Book ReviewsFiction

Bad Vibes
Alberto Fuguet

When seventeen-year-old Matìas Vicuna runs away from his family's louche Santiago penthouse, he has a series of whimsical, identity-seeking encounters. He tries on hats. He convinces a shopgirl that he is half-Chinese. Most tellingly, he checks into a hotel under the assumed name of "Holden Caulfield." While it's natural for an adolescent to emulate appealing iconic figures, a first-time author takes a significant risk in such bald acknowledgement of his literary influences. Alberto Fuguet pulls it off quite cleverly though, not just borrowing from The Catcher In the Rye's content, but using that novel itself as a plot element in Bad Vibes (first published in Chile in 1991).

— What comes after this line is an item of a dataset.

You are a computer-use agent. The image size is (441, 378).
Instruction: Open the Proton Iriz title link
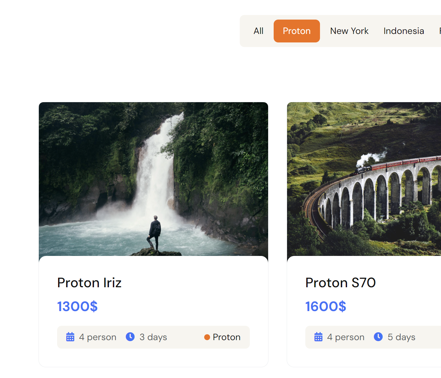point(89,283)
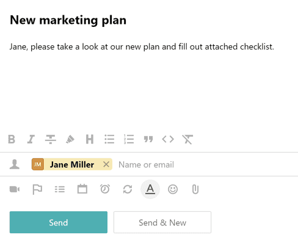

For the book's first two thirds Matìas repeatedly ignores an older friend's encouragement to read Salinger, instead choosing to wallow in a spiritual cesspool of bad disco music, television soap operas, sex and drugs. He also gets caught in a chillingly rendered undercurrent of anti-semitism. When Matìas finally reads The Catcher In the Rye, the book becomes an inspirational raft on which he begins floating toward maturity (Yes, Huckleberry Finn also makes a cameo). Fuguet's appropriations never reduce his book to gimmickry thanks to remarkably full-bodied characters. Matìas's father, an arrested adolescent himself, is sad, scary, and strangely lovable. A maid is surprisingly—and believably —sophisticated. While the book's dozens of personalities are deftly etched, thematic threads are less thoroughly worked through. Efforts to explore Chilean politics and international pop culture prove particularly unsatisfying. Still, paired with this novel's successes, such ambitious failings make one anxious to read Fuguet's future work.